→ **Exercise**: Look through the entries for the string "ideal", and copy each line that holds it.

→ **Data for this exercise**:
=== Begin Enclosure ===

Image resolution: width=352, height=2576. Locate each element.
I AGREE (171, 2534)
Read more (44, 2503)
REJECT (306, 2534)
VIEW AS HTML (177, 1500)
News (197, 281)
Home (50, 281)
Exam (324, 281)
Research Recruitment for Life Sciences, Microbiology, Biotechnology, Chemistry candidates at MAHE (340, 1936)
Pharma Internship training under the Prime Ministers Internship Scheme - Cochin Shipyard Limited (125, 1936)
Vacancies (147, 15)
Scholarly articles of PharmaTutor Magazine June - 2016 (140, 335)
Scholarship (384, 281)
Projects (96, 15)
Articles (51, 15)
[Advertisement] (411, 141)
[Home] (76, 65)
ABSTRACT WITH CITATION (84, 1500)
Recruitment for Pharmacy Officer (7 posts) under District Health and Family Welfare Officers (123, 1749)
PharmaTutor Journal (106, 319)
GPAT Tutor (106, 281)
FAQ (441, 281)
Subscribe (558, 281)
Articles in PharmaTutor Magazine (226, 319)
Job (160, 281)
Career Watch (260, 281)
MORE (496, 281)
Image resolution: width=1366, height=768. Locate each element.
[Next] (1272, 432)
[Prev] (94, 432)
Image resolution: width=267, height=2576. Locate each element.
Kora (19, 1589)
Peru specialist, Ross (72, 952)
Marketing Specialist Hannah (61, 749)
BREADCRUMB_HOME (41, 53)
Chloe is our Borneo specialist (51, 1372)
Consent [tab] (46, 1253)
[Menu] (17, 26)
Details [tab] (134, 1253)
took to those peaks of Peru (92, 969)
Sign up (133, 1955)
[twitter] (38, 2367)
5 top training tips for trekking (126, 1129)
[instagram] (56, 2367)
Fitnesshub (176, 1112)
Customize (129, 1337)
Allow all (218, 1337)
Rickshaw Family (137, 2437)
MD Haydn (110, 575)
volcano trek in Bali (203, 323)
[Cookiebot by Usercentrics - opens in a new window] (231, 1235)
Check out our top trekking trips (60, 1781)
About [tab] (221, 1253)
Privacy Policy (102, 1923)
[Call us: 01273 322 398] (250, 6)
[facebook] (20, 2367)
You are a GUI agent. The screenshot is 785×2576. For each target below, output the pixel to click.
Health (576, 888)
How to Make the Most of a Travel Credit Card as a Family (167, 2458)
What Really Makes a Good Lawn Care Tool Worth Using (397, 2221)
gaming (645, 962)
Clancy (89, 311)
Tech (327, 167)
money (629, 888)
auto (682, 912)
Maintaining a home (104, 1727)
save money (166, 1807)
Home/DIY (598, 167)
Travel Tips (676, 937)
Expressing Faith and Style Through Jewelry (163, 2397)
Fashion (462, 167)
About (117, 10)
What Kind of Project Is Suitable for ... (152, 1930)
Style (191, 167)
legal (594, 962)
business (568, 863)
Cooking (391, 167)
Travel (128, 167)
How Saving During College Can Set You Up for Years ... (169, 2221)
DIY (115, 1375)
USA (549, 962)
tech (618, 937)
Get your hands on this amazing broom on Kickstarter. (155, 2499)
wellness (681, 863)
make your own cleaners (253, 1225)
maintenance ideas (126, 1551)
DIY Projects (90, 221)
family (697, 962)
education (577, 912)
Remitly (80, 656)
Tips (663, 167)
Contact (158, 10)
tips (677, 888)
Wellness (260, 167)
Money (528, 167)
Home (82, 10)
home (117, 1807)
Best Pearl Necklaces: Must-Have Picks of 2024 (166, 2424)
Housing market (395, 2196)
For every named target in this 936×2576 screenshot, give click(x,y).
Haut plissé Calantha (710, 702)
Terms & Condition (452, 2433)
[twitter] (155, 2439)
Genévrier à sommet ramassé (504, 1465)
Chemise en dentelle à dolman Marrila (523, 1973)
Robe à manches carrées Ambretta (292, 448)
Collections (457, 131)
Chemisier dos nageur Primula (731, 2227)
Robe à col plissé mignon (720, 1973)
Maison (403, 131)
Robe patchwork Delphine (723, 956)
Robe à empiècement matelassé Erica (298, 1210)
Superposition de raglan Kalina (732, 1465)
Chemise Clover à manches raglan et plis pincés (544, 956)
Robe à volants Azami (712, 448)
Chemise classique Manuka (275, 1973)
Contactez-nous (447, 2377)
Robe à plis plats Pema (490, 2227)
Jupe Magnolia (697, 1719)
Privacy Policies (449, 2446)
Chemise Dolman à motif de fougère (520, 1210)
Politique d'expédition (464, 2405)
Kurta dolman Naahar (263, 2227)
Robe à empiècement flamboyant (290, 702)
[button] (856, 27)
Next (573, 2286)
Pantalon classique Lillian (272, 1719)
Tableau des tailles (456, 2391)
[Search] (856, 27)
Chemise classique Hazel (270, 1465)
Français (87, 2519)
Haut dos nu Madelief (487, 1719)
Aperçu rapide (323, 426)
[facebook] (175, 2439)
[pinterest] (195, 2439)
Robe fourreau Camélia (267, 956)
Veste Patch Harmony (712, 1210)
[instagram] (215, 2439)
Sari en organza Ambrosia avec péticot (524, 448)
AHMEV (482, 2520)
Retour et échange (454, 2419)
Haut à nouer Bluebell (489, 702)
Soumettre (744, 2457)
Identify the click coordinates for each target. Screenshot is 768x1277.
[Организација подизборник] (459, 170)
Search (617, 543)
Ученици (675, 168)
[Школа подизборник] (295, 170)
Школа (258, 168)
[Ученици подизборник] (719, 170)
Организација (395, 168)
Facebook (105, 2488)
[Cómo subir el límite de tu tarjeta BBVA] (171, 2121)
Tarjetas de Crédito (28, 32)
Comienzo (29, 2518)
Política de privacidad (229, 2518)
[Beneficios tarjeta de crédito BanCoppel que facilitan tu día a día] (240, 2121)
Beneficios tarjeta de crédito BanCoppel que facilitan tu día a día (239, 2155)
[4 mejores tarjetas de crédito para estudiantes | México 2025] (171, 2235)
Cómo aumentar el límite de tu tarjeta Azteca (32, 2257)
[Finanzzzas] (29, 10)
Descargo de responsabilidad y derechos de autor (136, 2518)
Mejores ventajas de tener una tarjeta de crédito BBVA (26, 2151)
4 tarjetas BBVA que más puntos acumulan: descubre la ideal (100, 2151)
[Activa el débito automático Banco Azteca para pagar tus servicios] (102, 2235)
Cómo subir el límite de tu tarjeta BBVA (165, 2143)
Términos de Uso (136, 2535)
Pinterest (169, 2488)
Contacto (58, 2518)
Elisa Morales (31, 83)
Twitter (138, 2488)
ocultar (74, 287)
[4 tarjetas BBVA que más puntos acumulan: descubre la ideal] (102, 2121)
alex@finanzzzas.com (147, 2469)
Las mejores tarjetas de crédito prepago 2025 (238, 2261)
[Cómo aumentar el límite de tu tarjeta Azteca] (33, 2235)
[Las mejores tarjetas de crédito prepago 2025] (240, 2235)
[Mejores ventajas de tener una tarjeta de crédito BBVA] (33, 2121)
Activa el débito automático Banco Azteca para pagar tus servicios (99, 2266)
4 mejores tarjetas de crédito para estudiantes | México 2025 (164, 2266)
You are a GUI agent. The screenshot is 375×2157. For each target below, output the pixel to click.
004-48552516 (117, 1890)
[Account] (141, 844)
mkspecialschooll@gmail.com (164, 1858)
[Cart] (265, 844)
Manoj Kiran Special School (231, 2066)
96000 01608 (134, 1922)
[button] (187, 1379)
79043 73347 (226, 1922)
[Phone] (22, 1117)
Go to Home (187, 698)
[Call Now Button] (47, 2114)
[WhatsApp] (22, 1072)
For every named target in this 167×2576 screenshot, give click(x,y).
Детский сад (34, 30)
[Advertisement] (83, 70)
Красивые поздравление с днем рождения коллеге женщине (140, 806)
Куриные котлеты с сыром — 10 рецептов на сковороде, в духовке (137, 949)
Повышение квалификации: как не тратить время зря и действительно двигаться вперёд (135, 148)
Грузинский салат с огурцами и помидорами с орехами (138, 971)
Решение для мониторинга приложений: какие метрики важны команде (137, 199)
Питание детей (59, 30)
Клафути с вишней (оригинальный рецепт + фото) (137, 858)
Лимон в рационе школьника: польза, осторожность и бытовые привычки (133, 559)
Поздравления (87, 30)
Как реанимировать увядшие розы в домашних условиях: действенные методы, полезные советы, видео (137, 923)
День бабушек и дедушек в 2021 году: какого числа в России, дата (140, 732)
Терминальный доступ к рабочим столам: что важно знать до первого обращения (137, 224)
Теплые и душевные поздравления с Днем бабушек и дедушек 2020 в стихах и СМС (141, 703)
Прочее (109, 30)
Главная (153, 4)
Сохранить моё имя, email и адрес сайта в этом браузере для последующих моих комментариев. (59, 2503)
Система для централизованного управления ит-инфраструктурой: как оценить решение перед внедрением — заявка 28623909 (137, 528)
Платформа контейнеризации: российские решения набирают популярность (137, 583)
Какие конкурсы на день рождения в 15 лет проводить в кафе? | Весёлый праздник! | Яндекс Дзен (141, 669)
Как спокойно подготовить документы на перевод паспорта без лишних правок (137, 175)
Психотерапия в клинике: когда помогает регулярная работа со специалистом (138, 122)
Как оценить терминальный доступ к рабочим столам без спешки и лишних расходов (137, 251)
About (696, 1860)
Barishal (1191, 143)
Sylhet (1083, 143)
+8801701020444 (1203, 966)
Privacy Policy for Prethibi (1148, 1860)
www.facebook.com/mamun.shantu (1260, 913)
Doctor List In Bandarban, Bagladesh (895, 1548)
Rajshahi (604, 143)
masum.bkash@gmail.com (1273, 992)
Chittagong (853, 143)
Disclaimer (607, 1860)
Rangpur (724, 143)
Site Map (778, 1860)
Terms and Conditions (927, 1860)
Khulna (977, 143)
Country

=== End Enclosure ===

→ **Exercise response**:
4 tarjetas BBVA que más puntos acumulan: descubre la ideal (100, 2151)
[4 tarjetas BBVA que más puntos acumulan: descubre la ideal] (102, 2121)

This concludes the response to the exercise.